__Pixel coordinate grounding data__.
Segment Open
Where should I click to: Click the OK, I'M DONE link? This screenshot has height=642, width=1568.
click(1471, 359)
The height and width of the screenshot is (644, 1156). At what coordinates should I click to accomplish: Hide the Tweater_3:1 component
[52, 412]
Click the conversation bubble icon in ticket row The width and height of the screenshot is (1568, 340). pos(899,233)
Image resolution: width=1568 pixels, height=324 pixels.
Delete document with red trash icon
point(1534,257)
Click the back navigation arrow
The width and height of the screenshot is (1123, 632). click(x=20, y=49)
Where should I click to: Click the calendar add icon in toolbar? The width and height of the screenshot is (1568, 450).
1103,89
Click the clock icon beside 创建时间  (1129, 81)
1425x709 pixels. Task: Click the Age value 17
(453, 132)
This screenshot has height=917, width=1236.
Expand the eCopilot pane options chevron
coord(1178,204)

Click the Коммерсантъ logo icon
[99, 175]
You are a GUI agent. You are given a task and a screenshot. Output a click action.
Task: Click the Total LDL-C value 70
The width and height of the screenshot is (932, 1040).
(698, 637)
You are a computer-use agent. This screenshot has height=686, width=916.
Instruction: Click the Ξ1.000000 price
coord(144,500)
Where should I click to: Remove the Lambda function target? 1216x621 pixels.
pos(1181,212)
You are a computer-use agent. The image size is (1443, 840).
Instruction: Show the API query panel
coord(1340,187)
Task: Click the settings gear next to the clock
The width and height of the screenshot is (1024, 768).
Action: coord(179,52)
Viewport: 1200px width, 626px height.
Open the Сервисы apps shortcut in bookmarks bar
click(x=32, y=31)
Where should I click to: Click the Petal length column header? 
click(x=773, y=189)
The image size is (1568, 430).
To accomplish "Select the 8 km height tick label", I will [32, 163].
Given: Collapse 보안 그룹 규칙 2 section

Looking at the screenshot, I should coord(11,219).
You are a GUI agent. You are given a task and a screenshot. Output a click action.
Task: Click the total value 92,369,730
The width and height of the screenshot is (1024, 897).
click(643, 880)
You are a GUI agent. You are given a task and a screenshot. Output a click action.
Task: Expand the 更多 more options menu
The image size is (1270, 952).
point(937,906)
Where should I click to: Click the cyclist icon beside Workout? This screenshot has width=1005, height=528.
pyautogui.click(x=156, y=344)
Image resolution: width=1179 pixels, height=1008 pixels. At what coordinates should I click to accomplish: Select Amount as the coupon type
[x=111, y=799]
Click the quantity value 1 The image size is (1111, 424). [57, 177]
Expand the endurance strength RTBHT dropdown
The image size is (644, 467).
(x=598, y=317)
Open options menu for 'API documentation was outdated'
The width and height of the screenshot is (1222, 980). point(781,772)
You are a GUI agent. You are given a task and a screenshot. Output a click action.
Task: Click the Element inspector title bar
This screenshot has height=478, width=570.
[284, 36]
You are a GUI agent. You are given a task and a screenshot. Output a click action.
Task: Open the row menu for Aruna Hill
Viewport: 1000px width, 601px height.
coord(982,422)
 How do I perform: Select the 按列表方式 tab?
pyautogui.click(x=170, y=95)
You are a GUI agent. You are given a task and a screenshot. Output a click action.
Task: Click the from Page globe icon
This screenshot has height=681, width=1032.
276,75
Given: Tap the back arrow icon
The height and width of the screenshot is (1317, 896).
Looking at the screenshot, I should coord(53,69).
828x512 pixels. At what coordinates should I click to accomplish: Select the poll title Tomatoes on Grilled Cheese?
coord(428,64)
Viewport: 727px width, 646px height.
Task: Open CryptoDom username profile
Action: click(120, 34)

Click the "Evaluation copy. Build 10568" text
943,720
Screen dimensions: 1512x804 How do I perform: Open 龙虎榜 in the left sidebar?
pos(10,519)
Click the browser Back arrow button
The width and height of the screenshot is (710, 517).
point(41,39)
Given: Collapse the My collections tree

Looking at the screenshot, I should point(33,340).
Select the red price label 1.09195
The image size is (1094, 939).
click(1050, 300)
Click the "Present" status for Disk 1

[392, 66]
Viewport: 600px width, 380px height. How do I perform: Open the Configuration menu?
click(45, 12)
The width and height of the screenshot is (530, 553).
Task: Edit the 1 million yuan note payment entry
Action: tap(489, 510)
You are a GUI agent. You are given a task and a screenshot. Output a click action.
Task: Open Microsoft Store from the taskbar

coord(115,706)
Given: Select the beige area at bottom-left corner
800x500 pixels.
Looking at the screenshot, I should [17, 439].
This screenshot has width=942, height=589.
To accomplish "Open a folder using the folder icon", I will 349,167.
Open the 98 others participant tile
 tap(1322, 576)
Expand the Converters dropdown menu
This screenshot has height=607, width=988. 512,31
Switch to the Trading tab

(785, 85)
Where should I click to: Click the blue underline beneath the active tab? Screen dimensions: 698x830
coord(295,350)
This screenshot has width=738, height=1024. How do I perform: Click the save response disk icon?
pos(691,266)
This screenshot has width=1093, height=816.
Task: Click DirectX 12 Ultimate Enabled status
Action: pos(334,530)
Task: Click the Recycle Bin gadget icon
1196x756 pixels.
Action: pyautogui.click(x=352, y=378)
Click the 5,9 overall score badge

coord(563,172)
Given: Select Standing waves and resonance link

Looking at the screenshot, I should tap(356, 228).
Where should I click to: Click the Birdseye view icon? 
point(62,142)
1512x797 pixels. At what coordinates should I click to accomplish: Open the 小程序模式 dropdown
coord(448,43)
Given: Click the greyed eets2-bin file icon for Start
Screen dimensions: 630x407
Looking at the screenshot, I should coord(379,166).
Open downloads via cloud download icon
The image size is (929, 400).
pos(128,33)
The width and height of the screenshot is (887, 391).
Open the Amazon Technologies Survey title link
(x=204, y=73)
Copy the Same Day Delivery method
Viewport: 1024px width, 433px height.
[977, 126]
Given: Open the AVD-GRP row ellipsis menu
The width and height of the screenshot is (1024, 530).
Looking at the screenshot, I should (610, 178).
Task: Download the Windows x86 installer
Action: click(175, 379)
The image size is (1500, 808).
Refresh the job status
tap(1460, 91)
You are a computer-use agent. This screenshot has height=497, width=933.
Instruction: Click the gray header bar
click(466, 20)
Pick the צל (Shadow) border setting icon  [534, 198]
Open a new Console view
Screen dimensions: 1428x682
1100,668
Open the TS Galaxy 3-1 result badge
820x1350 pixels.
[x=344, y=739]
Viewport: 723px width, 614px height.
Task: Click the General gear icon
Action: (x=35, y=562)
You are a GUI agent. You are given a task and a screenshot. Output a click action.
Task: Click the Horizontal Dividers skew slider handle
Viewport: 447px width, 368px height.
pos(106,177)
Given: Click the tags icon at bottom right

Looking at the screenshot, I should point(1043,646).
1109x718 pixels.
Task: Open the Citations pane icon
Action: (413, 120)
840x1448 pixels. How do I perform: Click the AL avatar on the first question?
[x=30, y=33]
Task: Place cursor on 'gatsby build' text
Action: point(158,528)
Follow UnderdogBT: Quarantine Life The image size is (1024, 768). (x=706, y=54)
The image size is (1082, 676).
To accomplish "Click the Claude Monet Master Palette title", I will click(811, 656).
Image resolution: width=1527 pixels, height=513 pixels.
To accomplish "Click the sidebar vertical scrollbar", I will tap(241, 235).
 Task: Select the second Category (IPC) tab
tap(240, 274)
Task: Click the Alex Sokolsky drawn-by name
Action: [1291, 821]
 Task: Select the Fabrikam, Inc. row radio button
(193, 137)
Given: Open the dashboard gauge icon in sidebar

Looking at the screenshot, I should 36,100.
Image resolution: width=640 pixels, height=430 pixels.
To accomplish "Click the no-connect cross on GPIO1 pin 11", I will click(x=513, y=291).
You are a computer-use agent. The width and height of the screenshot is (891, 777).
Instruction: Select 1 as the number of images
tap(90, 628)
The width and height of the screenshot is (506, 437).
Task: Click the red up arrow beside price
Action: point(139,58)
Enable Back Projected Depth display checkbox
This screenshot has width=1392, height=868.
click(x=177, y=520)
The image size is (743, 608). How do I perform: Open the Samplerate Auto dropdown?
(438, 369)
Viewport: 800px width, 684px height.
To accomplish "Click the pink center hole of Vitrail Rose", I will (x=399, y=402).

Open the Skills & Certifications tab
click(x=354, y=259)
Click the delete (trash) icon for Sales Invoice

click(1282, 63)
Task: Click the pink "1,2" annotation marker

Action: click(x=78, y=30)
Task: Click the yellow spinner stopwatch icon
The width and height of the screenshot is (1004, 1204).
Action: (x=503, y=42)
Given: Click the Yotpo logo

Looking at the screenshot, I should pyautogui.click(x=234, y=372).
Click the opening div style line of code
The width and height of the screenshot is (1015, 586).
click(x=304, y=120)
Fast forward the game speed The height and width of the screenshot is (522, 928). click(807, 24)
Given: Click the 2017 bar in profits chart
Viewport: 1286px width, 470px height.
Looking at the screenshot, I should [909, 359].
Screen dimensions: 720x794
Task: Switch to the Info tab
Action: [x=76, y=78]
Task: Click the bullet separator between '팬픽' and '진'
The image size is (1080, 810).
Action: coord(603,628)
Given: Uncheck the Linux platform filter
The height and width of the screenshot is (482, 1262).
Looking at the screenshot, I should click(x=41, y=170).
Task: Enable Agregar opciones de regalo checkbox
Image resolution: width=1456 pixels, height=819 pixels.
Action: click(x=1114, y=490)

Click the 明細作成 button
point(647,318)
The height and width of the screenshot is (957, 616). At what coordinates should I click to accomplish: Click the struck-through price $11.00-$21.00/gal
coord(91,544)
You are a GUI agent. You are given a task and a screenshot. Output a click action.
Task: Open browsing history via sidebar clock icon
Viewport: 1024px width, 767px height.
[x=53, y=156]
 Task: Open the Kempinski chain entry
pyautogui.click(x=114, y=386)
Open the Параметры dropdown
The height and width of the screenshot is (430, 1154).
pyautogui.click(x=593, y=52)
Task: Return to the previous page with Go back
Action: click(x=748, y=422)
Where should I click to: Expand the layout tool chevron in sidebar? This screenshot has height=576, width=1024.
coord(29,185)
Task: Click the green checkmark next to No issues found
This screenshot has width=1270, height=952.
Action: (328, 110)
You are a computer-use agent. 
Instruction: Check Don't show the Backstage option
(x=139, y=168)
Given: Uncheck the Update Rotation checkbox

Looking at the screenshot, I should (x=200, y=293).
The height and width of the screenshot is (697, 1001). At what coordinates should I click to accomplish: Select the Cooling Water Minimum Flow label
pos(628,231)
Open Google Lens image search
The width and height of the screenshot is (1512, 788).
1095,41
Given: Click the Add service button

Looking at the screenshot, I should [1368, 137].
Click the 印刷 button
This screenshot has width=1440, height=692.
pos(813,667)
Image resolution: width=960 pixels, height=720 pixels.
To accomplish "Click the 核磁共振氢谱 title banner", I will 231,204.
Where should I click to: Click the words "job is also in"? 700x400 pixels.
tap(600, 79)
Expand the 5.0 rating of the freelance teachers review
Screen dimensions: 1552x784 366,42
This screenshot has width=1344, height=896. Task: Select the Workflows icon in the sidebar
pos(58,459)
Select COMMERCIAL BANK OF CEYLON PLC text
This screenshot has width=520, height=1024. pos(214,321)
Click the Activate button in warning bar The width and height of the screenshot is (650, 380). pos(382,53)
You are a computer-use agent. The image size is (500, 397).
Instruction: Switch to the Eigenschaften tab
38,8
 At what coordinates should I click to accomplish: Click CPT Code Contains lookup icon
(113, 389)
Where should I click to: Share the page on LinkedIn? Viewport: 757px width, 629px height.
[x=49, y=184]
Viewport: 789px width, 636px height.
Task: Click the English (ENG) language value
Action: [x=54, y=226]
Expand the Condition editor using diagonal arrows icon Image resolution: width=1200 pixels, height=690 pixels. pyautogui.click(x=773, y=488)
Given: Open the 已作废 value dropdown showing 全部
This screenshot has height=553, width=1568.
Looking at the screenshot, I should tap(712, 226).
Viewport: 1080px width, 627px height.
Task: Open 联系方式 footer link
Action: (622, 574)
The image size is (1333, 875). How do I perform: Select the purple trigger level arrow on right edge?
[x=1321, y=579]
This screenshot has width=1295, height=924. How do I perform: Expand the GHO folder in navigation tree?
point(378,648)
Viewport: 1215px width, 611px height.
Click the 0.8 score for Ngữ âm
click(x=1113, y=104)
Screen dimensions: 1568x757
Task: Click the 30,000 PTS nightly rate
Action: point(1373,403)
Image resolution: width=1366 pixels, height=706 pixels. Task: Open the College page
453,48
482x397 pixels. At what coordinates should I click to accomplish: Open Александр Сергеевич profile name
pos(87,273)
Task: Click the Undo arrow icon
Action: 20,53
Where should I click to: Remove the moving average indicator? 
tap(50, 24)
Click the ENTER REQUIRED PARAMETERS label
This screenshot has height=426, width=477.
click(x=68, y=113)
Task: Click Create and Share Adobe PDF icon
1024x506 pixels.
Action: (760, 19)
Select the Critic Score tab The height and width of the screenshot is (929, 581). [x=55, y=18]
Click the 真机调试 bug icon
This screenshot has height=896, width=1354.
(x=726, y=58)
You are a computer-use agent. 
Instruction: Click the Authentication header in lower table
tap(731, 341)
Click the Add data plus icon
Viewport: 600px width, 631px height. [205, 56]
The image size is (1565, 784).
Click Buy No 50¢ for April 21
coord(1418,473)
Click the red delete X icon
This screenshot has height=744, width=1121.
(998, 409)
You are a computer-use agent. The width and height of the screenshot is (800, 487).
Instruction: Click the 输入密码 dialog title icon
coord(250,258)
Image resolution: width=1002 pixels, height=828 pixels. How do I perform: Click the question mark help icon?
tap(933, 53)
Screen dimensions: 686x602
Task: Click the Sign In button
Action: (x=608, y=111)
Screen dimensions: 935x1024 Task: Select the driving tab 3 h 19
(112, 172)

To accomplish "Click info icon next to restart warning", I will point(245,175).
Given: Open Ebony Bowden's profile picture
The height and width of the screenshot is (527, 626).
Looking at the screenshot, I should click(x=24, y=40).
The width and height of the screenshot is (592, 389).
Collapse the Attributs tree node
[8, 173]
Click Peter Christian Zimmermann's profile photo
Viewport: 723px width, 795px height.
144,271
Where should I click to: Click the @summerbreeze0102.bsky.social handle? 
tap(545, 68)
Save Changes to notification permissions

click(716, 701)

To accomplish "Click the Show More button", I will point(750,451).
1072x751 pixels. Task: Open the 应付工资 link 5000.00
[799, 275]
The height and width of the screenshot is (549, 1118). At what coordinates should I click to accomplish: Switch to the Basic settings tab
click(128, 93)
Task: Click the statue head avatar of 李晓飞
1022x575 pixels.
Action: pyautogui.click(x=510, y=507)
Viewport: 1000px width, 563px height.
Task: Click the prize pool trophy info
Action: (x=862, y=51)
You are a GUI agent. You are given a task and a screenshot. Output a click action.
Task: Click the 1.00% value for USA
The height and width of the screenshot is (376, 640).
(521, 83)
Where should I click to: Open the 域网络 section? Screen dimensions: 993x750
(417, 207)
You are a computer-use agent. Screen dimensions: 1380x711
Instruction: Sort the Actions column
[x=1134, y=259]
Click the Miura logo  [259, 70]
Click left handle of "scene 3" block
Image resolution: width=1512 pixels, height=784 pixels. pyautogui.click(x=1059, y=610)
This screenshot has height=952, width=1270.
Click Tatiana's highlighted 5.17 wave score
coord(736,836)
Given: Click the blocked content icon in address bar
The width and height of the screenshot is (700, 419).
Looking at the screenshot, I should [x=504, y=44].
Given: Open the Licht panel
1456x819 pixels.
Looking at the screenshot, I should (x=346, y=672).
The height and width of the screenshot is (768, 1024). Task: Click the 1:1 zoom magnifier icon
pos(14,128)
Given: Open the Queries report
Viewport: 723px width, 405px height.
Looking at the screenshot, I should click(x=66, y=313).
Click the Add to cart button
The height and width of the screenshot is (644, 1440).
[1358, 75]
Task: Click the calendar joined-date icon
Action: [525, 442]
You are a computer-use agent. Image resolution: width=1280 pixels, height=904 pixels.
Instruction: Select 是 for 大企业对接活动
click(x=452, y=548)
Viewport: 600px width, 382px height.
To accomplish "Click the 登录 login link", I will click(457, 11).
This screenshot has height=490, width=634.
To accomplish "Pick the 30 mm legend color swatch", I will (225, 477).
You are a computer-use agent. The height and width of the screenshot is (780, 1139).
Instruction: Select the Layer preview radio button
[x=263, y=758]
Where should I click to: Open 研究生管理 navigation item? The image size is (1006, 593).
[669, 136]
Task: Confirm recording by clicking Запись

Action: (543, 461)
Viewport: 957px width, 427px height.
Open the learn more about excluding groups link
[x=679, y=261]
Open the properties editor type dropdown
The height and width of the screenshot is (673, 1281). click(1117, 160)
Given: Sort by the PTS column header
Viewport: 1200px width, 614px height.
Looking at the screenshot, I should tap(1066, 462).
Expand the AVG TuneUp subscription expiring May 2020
Segment Closed
Lines to set down from above: the line with "Expand the 5.0", the line with "Given: Open the 已作废 value dropdown showing 全部", and every line between, each exactly as written.

Expand the 5.0 rating of the freelance teachers review
Screen dimensions: 1552x784 366,42
This screenshot has width=1344, height=896. Task: Select the Workflows icon in the sidebar
pos(58,459)
Select COMMERCIAL BANK OF CEYLON PLC text
This screenshot has width=520, height=1024. pos(214,321)
Click the Activate button in warning bar The width and height of the screenshot is (650, 380). pos(382,53)
You are a computer-use agent. The image size is (500, 397).
Instruction: Switch to the Eigenschaften tab
38,8
 At what coordinates should I click to accomplish: Click CPT Code Contains lookup icon
(113, 389)
Where should I click to: Share the page on LinkedIn? Viewport: 757px width, 629px height.
[x=49, y=184]
Viewport: 789px width, 636px height.
Task: Click the English (ENG) language value
Action: [x=54, y=226]
Expand the Condition editor using diagonal arrows icon Image resolution: width=1200 pixels, height=690 pixels. pyautogui.click(x=773, y=488)
Given: Open the 已作废 value dropdown showing 全部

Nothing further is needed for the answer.